Confiar na Medicina

Dizes-me "confia na Medicina" e, por mais que veja aí toda a tua dedicação e fé àquilo que amas e que vive em ti, mesmo notando a tua preocupação sincera, só não te respondi porque não fui capaz. Confio na Medicina com o mesmo à-vontade com que confio numa tesoura afiada, útil mas também eficazmente danosa. Não me julgues ingrata, por favor. Sou só uma leiga a quem não interessa todos os nomes complicados e os processos imprevisíveis mas apenas os resultados simples e visíveis.

Quando me disseste "confia na Medicina" não pude deixar de lembrar de imediato do avô. Poucas pessoas na família o confessaram mas sei que todas o pensaram, até eu. Talvez tivesse sido melhor se fosse diferente. Era inevitável, sei que sim, já me explicaste da complexidade e da pouca probabilidade que existia, mas seria diferente.
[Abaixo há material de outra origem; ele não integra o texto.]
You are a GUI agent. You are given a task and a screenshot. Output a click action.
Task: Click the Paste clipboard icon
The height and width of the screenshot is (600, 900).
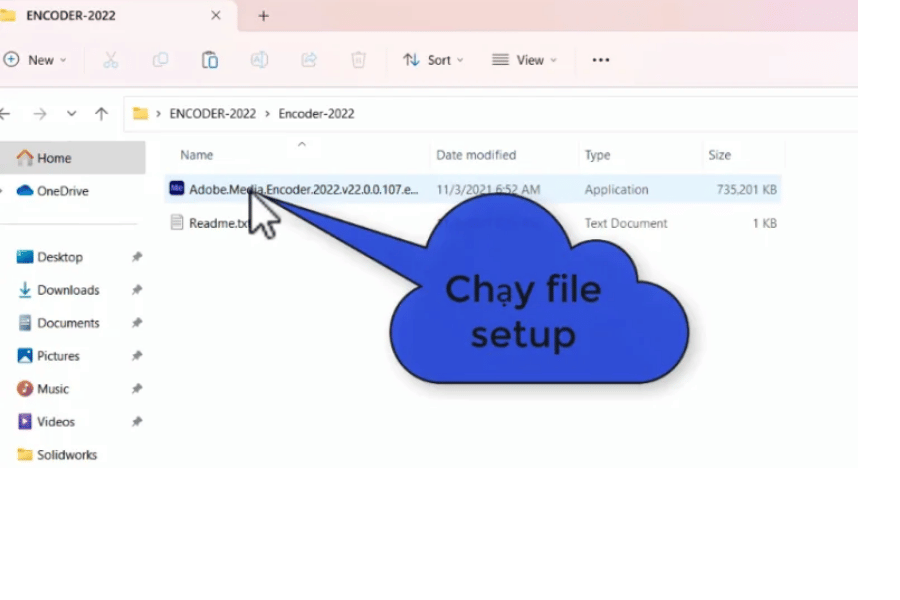pyautogui.click(x=210, y=60)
Em todos a suspeita inútil de que o tratamento foi mais rapidamente mortal do que a doença, talvez mais benéfico até em dada perspectiva, mas no tempo que lhe/nos roubou foi cruel e impiedoso, e estupidamente certeiro: um mês.

Falas-me da confiança e não a consigo ter enquanto tudo for experiência, cobaia, vamos ver o que acontece; sei que teria obrigatoriamente de ser diferente neste caso mas como estar tranquila se tudo é hipótese, se nada é garantido, se todos parecem tão perdidos quanto eu, talvez apenas num disfarce mais credível por debaixo da bata branca?
Confio na Medicina como solução mais admissível mas confio mais em ti. Confio quando me dizes que vai ficar tudo bem e agradeço-te num abraço forte e sentido que já tenho saudades de partilhar contigo. Obrigada por estares perto, minha querida.